## Data shown
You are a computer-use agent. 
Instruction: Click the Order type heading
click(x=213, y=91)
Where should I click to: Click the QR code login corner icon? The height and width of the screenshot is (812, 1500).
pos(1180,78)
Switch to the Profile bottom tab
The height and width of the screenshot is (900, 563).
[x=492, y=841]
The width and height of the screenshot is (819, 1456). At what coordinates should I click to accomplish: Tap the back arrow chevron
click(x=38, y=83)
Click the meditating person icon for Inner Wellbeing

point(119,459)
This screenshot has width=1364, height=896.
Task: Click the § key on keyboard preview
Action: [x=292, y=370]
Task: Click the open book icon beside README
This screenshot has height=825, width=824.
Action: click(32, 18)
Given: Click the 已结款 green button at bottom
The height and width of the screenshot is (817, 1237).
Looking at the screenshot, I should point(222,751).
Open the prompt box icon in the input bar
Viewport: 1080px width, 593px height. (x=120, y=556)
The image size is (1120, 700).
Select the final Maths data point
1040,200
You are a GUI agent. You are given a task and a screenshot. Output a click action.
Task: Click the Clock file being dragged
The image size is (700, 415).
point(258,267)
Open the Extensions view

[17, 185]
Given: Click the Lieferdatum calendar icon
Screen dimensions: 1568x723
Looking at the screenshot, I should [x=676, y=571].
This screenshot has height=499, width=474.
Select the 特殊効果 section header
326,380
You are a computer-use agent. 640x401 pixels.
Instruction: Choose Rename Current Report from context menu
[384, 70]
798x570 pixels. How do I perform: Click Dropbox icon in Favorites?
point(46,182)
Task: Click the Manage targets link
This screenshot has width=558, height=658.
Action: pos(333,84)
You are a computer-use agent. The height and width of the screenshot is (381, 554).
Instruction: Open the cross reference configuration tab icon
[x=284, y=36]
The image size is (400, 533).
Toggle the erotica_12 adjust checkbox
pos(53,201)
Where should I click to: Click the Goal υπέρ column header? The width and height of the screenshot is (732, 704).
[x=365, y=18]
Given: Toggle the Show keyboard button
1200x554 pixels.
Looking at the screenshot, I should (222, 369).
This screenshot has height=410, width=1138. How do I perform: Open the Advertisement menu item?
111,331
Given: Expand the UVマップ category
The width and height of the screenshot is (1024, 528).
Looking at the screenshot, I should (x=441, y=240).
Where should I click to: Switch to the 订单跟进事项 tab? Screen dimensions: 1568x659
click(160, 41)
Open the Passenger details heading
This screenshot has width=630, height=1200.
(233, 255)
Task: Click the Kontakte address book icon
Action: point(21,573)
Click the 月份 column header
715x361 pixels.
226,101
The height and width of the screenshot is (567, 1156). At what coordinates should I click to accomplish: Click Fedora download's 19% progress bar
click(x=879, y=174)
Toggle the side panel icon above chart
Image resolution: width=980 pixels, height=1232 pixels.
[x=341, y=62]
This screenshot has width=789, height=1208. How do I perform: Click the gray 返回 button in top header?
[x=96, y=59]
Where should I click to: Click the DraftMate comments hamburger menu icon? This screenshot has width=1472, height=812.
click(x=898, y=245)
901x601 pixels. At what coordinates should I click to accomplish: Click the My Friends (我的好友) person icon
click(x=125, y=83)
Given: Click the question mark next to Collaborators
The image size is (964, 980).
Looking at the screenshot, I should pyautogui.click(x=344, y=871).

## The problem
Your task is to transcribe the material exactly.

## Answer section
You are a computer-use agent. 
Instruction: Click the Order type heading
click(x=213, y=91)
Where should I click to: Click the QR code login corner icon? The height and width of the screenshot is (812, 1500).
pos(1180,78)
Switch to the Profile bottom tab
The height and width of the screenshot is (900, 563).
[x=492, y=841]
The width and height of the screenshot is (819, 1456). At what coordinates should I click to accomplish: Tap the back arrow chevron
click(x=38, y=83)
Click the meditating person icon for Inner Wellbeing

point(119,459)
This screenshot has width=1364, height=896.
Task: Click the § key on keyboard preview
Action: [x=292, y=370]
Task: Click the open book icon beside README
This screenshot has height=825, width=824.
Action: click(32, 18)
Given: Click the 已结款 green button at bottom
The height and width of the screenshot is (817, 1237).
Looking at the screenshot, I should point(222,751).
Open the prompt box icon in the input bar
Viewport: 1080px width, 593px height. (x=120, y=556)
The image size is (1120, 700).
Select the final Maths data point
1040,200
You are a GUI agent. You are given a task and a screenshot. Output a click action.
Task: Click the Clock file being dragged
The image size is (700, 415).
point(258,267)
Open the Extensions view

[17, 185]
Given: Click the Lieferdatum calendar icon
Screen dimensions: 1568x723
Looking at the screenshot, I should [x=676, y=571].
This screenshot has height=499, width=474.
Select the 特殊効果 section header
326,380
You are a computer-use agent. 640x401 pixels.
Instruction: Choose Rename Current Report from context menu
[384, 70]
798x570 pixels. How do I perform: Click Dropbox icon in Favorites?
point(46,182)
Task: Click the Manage targets link
This screenshot has width=558, height=658.
Action: pos(333,84)
You are a computer-use agent. The height and width of the screenshot is (381, 554).
Instruction: Open the cross reference configuration tab icon
[x=284, y=36]
The image size is (400, 533).
Toggle the erotica_12 adjust checkbox
pos(53,201)
Where should I click to: Click the Goal υπέρ column header? The width and height of the screenshot is (732, 704).
[x=365, y=18]
Given: Toggle the Show keyboard button
1200x554 pixels.
Looking at the screenshot, I should (222, 369).
This screenshot has height=410, width=1138. How do I perform: Open the Advertisement menu item?
111,331
Given: Expand the UVマップ category
The width and height of the screenshot is (1024, 528).
Looking at the screenshot, I should (x=441, y=240).
Where should I click to: Switch to the 订单跟进事项 tab? Screen dimensions: 1568x659
click(160, 41)
Open the Passenger details heading
This screenshot has width=630, height=1200.
(233, 255)
Task: Click the Kontakte address book icon
Action: point(21,573)
Click the 月份 column header
715x361 pixels.
226,101
The height and width of the screenshot is (567, 1156). At what coordinates should I click to accomplish: Click Fedora download's 19% progress bar
click(x=879, y=174)
Toggle the side panel icon above chart
Image resolution: width=980 pixels, height=1232 pixels.
[x=341, y=62]
This screenshot has width=789, height=1208. How do I perform: Click the gray 返回 button in top header?
[x=96, y=59]
Where should I click to: Click the DraftMate comments hamburger menu icon? This screenshot has width=1472, height=812.
click(x=898, y=245)
901x601 pixels. At what coordinates should I click to accomplish: Click the My Friends (我的好友) person icon
click(x=125, y=83)
Given: Click the question mark next to Collaborators
The image size is (964, 980).
Looking at the screenshot, I should pyautogui.click(x=344, y=871).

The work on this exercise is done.